⟨
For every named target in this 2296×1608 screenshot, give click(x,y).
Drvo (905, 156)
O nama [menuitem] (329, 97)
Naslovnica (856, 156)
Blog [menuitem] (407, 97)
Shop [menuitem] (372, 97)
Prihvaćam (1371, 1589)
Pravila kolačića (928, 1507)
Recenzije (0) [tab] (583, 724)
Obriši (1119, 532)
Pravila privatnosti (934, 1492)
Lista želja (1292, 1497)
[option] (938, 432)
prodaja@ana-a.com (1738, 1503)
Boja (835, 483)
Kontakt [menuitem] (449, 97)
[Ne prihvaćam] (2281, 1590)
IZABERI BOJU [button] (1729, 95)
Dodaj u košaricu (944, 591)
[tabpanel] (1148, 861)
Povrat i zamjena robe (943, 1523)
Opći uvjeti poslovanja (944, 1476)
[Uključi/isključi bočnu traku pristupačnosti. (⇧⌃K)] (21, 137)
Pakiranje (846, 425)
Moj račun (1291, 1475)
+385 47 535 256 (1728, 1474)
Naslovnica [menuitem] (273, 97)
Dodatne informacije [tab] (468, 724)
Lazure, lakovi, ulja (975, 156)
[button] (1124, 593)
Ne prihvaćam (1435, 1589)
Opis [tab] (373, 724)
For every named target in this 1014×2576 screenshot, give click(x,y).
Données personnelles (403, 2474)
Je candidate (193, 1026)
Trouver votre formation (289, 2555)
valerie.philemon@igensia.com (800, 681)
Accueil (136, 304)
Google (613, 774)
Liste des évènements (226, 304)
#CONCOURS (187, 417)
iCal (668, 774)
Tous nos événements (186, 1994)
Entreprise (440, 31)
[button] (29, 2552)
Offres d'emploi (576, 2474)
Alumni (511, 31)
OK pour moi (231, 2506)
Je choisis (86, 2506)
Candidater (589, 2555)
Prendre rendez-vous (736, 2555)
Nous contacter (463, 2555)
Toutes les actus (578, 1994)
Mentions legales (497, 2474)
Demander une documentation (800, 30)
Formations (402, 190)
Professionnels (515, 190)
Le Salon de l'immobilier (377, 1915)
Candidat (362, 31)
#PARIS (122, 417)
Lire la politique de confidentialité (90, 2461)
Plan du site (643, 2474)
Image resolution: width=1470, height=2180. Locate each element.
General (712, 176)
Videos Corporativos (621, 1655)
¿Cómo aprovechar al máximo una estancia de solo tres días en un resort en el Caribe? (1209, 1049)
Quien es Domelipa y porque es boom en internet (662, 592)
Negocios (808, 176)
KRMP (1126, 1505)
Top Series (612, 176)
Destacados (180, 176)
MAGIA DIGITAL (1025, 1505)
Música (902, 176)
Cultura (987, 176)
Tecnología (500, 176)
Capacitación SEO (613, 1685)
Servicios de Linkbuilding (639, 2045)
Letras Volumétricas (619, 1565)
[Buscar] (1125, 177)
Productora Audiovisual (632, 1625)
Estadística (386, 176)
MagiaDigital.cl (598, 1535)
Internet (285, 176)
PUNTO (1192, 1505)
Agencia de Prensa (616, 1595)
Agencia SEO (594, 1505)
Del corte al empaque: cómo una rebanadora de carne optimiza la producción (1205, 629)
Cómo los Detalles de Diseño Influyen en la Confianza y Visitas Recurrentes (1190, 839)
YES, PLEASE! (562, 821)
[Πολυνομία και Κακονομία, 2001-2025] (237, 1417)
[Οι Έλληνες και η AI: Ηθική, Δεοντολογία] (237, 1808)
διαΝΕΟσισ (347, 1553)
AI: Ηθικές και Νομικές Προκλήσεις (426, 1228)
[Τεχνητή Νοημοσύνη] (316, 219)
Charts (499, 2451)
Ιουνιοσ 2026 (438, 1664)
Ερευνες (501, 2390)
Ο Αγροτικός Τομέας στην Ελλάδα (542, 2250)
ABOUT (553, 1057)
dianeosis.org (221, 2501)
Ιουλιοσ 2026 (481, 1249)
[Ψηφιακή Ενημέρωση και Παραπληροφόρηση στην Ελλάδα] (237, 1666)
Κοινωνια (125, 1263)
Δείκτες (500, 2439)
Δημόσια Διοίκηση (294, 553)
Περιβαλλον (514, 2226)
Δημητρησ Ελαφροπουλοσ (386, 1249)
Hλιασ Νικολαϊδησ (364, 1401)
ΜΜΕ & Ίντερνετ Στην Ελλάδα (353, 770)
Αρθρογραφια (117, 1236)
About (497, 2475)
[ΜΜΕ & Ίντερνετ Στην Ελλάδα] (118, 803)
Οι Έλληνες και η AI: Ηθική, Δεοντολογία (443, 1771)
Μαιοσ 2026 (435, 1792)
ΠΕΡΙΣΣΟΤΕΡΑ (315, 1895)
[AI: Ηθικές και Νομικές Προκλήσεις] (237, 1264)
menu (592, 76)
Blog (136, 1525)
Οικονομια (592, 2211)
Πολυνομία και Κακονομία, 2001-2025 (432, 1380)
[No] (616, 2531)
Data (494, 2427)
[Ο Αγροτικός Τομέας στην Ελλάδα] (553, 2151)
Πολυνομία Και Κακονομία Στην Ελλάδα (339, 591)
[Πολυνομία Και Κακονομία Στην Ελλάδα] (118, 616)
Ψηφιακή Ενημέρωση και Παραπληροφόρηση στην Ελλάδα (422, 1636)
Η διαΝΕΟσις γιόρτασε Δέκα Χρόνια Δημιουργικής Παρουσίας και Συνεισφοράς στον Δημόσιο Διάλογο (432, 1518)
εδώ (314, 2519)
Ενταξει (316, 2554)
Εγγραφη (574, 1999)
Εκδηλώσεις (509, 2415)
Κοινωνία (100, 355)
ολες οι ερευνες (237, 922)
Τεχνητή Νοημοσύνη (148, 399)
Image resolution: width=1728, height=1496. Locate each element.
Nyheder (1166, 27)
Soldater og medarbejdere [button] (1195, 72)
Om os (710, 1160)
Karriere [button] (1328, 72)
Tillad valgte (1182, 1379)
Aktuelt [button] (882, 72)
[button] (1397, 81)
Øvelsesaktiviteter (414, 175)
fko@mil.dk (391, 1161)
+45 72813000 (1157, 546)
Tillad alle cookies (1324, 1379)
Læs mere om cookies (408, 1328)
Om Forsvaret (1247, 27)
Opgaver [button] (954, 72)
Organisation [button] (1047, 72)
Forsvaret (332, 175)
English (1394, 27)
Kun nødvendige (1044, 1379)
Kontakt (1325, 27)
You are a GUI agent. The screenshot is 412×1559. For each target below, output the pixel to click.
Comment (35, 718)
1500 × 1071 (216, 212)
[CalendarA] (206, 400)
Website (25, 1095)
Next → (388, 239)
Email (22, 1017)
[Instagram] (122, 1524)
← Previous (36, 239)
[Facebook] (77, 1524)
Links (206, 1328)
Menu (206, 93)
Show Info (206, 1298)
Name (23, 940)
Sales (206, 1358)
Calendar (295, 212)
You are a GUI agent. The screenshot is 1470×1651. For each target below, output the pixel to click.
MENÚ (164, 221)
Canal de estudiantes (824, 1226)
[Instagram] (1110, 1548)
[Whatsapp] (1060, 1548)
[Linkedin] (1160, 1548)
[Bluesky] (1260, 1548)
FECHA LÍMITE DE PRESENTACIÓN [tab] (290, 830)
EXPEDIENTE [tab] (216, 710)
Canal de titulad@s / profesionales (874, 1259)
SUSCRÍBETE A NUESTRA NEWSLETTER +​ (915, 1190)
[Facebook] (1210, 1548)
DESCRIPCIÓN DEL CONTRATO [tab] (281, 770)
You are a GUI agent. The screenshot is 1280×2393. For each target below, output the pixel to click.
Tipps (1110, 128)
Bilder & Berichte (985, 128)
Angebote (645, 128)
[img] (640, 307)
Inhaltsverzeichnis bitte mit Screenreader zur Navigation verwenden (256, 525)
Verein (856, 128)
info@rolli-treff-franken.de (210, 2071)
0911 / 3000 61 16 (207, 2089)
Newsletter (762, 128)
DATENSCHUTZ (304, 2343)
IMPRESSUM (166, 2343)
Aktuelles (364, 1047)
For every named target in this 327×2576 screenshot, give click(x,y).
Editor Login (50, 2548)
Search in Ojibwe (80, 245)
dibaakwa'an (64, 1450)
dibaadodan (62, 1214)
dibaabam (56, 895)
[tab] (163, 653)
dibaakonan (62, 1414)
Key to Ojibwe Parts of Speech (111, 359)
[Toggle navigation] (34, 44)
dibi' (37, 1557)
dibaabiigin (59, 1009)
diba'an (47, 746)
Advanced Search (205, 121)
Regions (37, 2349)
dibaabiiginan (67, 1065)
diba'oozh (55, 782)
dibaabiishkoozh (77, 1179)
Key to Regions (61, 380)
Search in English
⟩
- The task -
Take the listing above and repeat exactly the lines from the one containing "Website (25, 1095)" through the one containing "You are a GUI agent. The screenshot is 1280×2393.", both included.

- Response -
Website (25, 1095)
Next → (388, 239)
Email (22, 1017)
[Instagram] (122, 1524)
← Previous (36, 239)
[Facebook] (77, 1524)
Links (206, 1328)
Menu (206, 93)
Show Info (206, 1298)
Name (23, 940)
Sales (206, 1358)
Calendar (295, 212)
You are a GUI agent. The screenshot is 1470×1651. For each target below, output the pixel to click.
MENÚ (164, 221)
Canal de estudiantes (824, 1226)
[Instagram] (1110, 1548)
[Whatsapp] (1060, 1548)
[Linkedin] (1160, 1548)
[Bluesky] (1260, 1548)
FECHA LÍMITE DE PRESENTACIÓN [tab] (290, 830)
EXPEDIENTE [tab] (216, 710)
Canal de titulad@s / profesionales (874, 1259)
SUSCRÍBETE A NUESTRA NEWSLETTER +​ (915, 1190)
[Facebook] (1210, 1548)
DESCRIPCIÓN DEL CONTRATO [tab] (281, 770)
You are a GUI agent. The screenshot is 1280×2393. For each target below, output the pixel to click.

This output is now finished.